- [Stated goal] Rewrite the data below, putting "drop-down menu" in place of every occurrence of "dropdown" and keeping everything else unchanged.

- [Record list]
____________

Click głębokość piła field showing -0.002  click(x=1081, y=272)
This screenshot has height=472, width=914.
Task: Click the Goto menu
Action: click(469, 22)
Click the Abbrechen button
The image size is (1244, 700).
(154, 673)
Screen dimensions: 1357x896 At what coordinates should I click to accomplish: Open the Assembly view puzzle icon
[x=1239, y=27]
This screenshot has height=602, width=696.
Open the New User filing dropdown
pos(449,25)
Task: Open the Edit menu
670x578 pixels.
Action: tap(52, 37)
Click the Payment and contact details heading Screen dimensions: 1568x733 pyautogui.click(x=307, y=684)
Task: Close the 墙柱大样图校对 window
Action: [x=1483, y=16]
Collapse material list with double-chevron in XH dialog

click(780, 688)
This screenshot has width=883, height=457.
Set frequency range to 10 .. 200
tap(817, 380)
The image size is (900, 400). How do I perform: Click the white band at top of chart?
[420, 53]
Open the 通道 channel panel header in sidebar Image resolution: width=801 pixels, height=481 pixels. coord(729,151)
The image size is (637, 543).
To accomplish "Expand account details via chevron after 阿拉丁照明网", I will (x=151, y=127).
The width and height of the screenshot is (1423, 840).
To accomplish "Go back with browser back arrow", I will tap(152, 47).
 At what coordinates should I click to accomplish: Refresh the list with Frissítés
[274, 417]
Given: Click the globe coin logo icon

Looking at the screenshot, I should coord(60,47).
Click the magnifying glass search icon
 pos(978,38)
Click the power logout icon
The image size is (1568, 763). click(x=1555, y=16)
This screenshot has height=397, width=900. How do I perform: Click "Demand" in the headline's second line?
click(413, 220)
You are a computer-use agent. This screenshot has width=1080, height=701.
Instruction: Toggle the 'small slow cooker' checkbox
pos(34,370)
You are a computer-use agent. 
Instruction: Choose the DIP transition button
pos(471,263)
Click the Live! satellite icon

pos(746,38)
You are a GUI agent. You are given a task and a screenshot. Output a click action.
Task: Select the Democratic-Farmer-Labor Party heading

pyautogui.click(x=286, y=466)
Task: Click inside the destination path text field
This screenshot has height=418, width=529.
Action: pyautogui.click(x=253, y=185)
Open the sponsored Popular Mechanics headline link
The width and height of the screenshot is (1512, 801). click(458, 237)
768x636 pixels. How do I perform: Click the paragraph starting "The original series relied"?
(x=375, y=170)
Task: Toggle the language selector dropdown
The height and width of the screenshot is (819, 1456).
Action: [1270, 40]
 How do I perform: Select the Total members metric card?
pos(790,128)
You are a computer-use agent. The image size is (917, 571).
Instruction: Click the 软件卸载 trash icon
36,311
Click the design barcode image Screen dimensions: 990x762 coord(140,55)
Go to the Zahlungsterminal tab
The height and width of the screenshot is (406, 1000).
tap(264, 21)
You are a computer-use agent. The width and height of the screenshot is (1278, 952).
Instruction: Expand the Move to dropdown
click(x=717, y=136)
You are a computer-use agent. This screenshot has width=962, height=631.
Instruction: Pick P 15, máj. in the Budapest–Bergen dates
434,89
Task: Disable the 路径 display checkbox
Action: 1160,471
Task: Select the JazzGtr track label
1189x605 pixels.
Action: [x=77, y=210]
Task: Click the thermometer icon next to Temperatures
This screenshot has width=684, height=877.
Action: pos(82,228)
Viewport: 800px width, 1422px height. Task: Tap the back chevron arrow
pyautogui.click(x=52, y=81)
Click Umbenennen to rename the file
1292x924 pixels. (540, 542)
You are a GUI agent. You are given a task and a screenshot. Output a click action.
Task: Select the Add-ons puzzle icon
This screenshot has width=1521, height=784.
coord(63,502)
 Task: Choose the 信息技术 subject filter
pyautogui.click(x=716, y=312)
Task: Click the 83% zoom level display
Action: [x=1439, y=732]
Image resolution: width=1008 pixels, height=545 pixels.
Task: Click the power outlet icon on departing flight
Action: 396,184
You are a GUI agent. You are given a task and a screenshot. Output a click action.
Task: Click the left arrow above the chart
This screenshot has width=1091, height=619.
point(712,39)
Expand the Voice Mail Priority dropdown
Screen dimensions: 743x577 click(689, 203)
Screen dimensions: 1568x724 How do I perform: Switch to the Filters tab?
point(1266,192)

____________

- [The response]
Click głębokość piła field showing -0.002  click(x=1081, y=272)
This screenshot has height=472, width=914.
Task: Click the Goto menu
Action: click(469, 22)
Click the Abbrechen button
The image size is (1244, 700).
(154, 673)
Screen dimensions: 1357x896 At what coordinates should I click to accomplish: Open the Assembly view puzzle icon
[x=1239, y=27]
This screenshot has height=602, width=696.
Open the New User filing drop-down menu
pos(449,25)
Task: Open the Edit menu
670x578 pixels.
Action: tap(52, 37)
Click the Payment and contact details heading Screen dimensions: 1568x733 pyautogui.click(x=307, y=684)
Task: Close the 墙柱大样图校对 window
Action: [x=1483, y=16]
Collapse material list with double-chevron in XH dialog

click(780, 688)
This screenshot has width=883, height=457.
Set frequency range to 10 .. 200
tap(817, 380)
The image size is (900, 400). How do I perform: Click the white band at top of chart?
[420, 53]
Open the 通道 channel panel header in sidebar Image resolution: width=801 pixels, height=481 pixels. coord(729,151)
The image size is (637, 543).
To accomplish "Expand account details via chevron after 阿拉丁照明网", I will (x=151, y=127).
The width and height of the screenshot is (1423, 840).
To accomplish "Go back with browser back arrow", I will tap(152, 47).
 At what coordinates should I click to accomplish: Refresh the list with Frissítés
[274, 417]
Given: Click the globe coin logo icon

Looking at the screenshot, I should coord(60,47).
Click the magnifying glass search icon
 pos(978,38)
Click the power logout icon
The image size is (1568, 763). click(x=1555, y=16)
This screenshot has height=397, width=900. How do I perform: Click "Demand" in the headline's second line?
click(413, 220)
You are a computer-use agent. This screenshot has width=1080, height=701.
Instruction: Toggle the 'small slow cooker' checkbox
pos(34,370)
You are a computer-use agent. 
Instruction: Choose the DIP transition button
pos(471,263)
Click the Live! satellite icon

pos(746,38)
You are a GUI agent. You are given a task and a screenshot. Output a click action.
Task: Select the Democratic-Farmer-Labor Party heading

pyautogui.click(x=286, y=466)
Task: Click inside the destination path text field
This screenshot has height=418, width=529.
Action: pyautogui.click(x=253, y=185)
Open the sponsored Popular Mechanics headline link
The width and height of the screenshot is (1512, 801). click(458, 237)
768x636 pixels. How do I perform: Click the paragraph starting "The original series relied"?
(x=375, y=170)
Task: Toggle the language selector drop-down menu
The height and width of the screenshot is (819, 1456).
Action: [1270, 40]
 How do I perform: Select the Total members metric card?
pos(790,128)
You are a computer-use agent. The image size is (917, 571).
Instruction: Click the 软件卸载 trash icon
36,311
Click the design barcode image Screen dimensions: 990x762 coord(140,55)
Go to the Zahlungsterminal tab
The height and width of the screenshot is (406, 1000).
tap(264, 21)
You are a computer-use agent. The width and height of the screenshot is (1278, 952).
Instruction: Expand the Move to drop-down menu
click(x=717, y=136)
You are a computer-use agent. This screenshot has width=962, height=631.
Instruction: Pick P 15, máj. in the Budapest–Bergen dates
434,89
Task: Disable the 路径 display checkbox
Action: 1160,471
Task: Select the JazzGtr track label
1189x605 pixels.
Action: [x=77, y=210]
Task: Click the thermometer icon next to Temperatures
This screenshot has width=684, height=877.
Action: pos(82,228)
Viewport: 800px width, 1422px height. Task: Tap the back chevron arrow
pyautogui.click(x=52, y=81)
Click Umbenennen to rename the file
1292x924 pixels. (540, 542)
You are a GUI agent. You are given a task and a screenshot. Output a click action.
Task: Select the Add-ons puzzle icon
This screenshot has width=1521, height=784.
coord(63,502)
 Task: Choose the 信息技术 subject filter
pyautogui.click(x=716, y=312)
Task: Click the 83% zoom level display
Action: [x=1439, y=732]
Image resolution: width=1008 pixels, height=545 pixels.
Task: Click the power outlet icon on departing flight
Action: 396,184
You are a GUI agent. You are given a task and a screenshot. Output a click action.
Task: Click the left arrow above the chart
This screenshot has width=1091, height=619.
point(712,39)
Expand the Voice Mail Priority drop-down menu
Screen dimensions: 743x577 click(689, 203)
Screen dimensions: 1568x724 How do I perform: Switch to the Filters tab?
point(1266,192)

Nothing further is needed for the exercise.